Hencke asked Cooper about editing report
The minister charged with dismantling the barriers of secrecy around Whitehall has found herself accused of covering up her department’s battles with other departments.
Freedom of Information minister Yvette Cooper invited journalists to the Lord Chancellor’s Department to announce that the Government was repealing or amending 97 laws which banned the publication of information.
But Guardian Westminster correspondent David Hencke, who sits on the committee advising the Lord Chancellor on implementing the Freedom of Information Act, startled reporters and Cooper by asking why details of discussions with other departments included in the draft report had been edited out of the Freedom of Information Publication Scheme.
"I don’t want to be troublesome," Hencke told her, admitting: "I am using information from sitting on the advisory committee."
Cooper, a former leader writer on The Independent, denied any responsibility. "I haven’t gone through this and red-lined detailed things," she said.
But Lee Hughes, civil service head of the Freedom of Information and Data Protection Division, admitted Hencke was right.
"What you saw," he told Hencke, "was that we were being very honest about some of the discussions going on, where we haven’t accepted some departments’ case for retaining them [secrets]."
Even the minister’s announcement that 97 laws are being repealed or amended is less of a breakthrough than at first appeared.
The Lord Chancellor’s annual report said: "No timetable has yet been agreed for the repeal or amendment of individual items, but it is likely that most will occur following full implementation of the Freedom of Information Act 2000 in 2005."
The Government is still reviewing whether 205 other laws should be repealed.
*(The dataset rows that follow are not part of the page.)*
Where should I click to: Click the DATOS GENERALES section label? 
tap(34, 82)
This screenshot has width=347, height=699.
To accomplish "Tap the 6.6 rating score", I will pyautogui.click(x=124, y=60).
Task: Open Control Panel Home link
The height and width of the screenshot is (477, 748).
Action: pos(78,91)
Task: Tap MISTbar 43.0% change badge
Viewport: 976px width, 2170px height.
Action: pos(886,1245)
Cooper disclosed that a file on UFO sightings in Suffolk was now automatically available, but the information had already been available on request from the Ministry of Defence.
From the weekend, every government department is now required to issue publication schemes, but many have not used the opportunity to release new information.
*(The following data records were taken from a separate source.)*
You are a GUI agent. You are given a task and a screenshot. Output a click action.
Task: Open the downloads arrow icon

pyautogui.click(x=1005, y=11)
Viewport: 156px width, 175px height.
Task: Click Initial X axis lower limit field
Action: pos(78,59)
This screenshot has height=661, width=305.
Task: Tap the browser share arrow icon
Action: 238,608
The advisory committee – whose members include Santha Rasaiah, political, editorial and regulatory affairs director of the Newspaper Society, and Maurice Frankel, director of the Campaign for Freedom of Information – has met four times in the past year.
But Cooper was unable, or unwilling, to tell Press Gazette when the Cabinet’s Freedom of Information sub-committee last met or indeed how often it had met.
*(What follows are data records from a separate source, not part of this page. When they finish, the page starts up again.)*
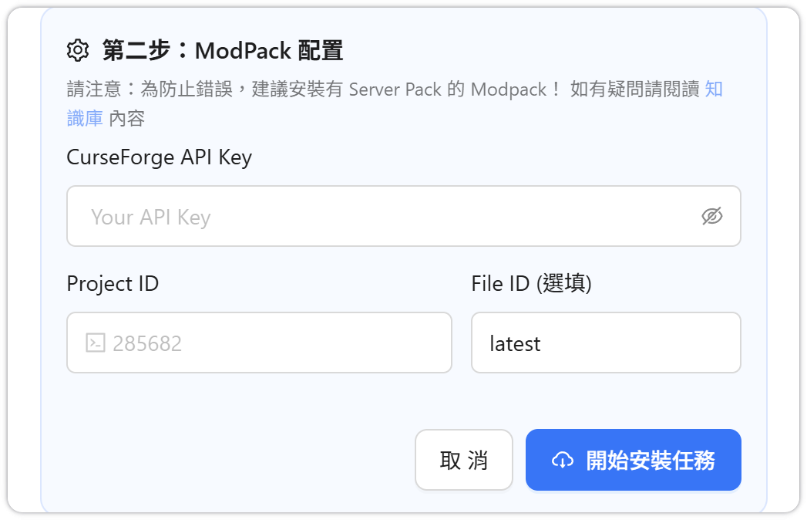
Task: Focus the CurseForge API Key input field
Action: pyautogui.click(x=385, y=217)
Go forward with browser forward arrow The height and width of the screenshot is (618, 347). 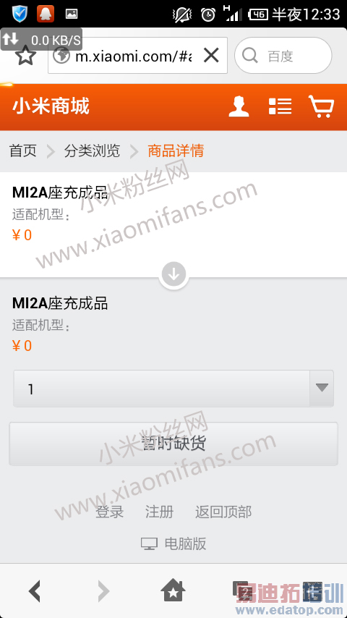coord(103,591)
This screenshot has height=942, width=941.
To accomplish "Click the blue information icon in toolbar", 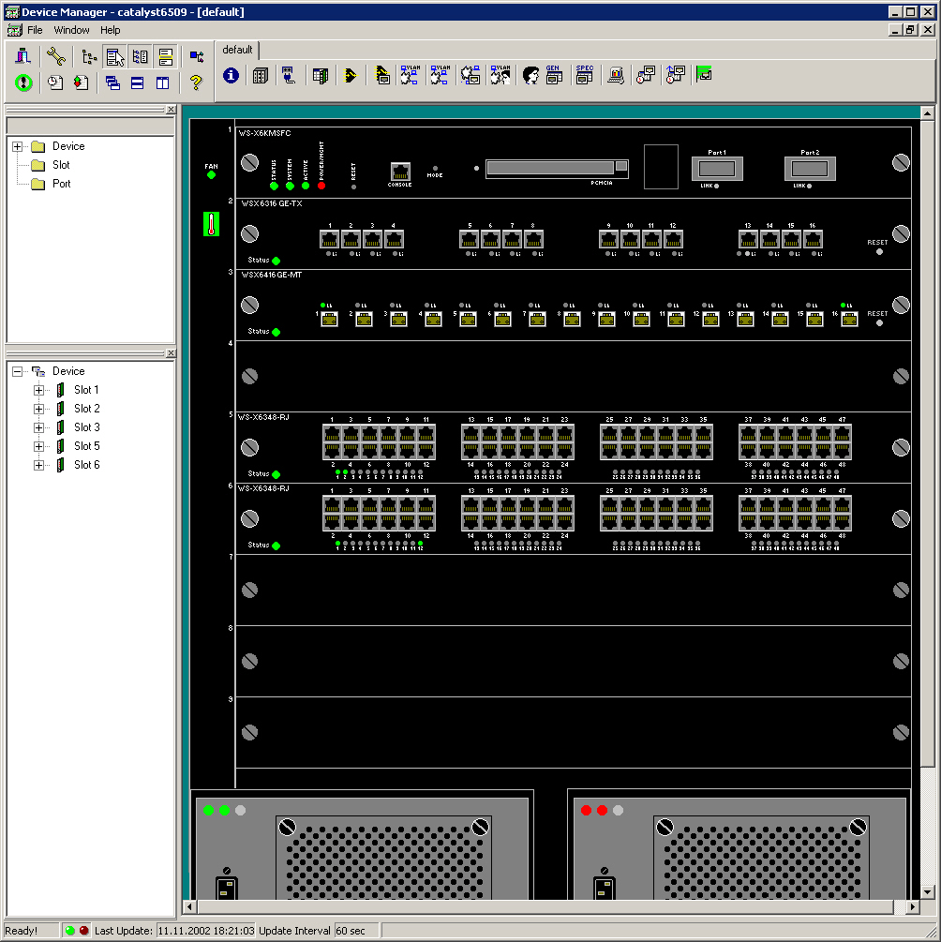I will click(231, 76).
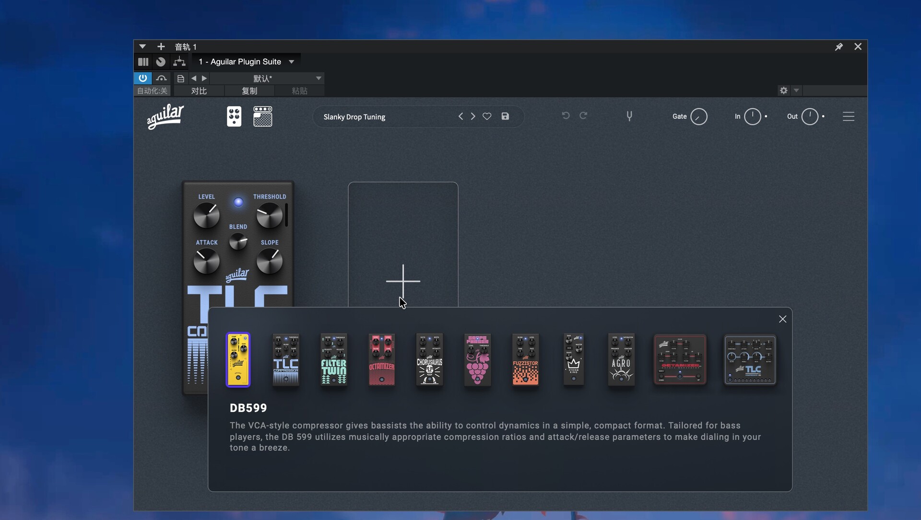This screenshot has height=520, width=921.
Task: Switch to the amp view icon
Action: pyautogui.click(x=262, y=116)
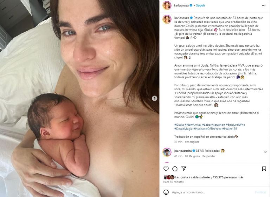Open the #Giulia hashtag
Screen dimensions: 270x197
(x=179, y=125)
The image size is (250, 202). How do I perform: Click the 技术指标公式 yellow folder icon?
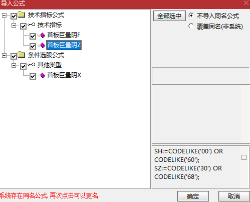click(x=22, y=15)
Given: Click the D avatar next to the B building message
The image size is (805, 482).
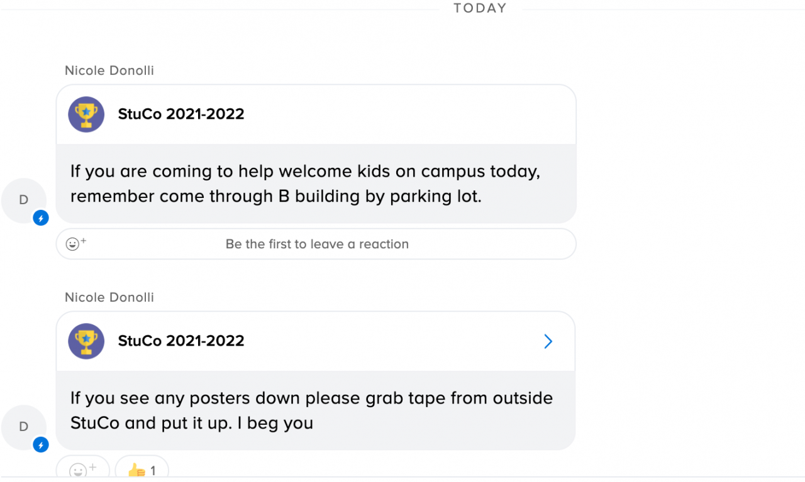Looking at the screenshot, I should pyautogui.click(x=23, y=200).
A spokesman for the Lord Chancellor said: "It is established practice not to disclose information relating to the proceedings of the Cabinet or its committees."
Bob Satchwell, executive director of the Society of Editors, said: "Ministers have to set standards for others. Sadly, there are too many signs at present that organisations that will become subject to the FoI Act will do the minimum to comply, when ministers should be encouraging a move to the situation where information is released unless it is clearly in the public interest that it should be withheld."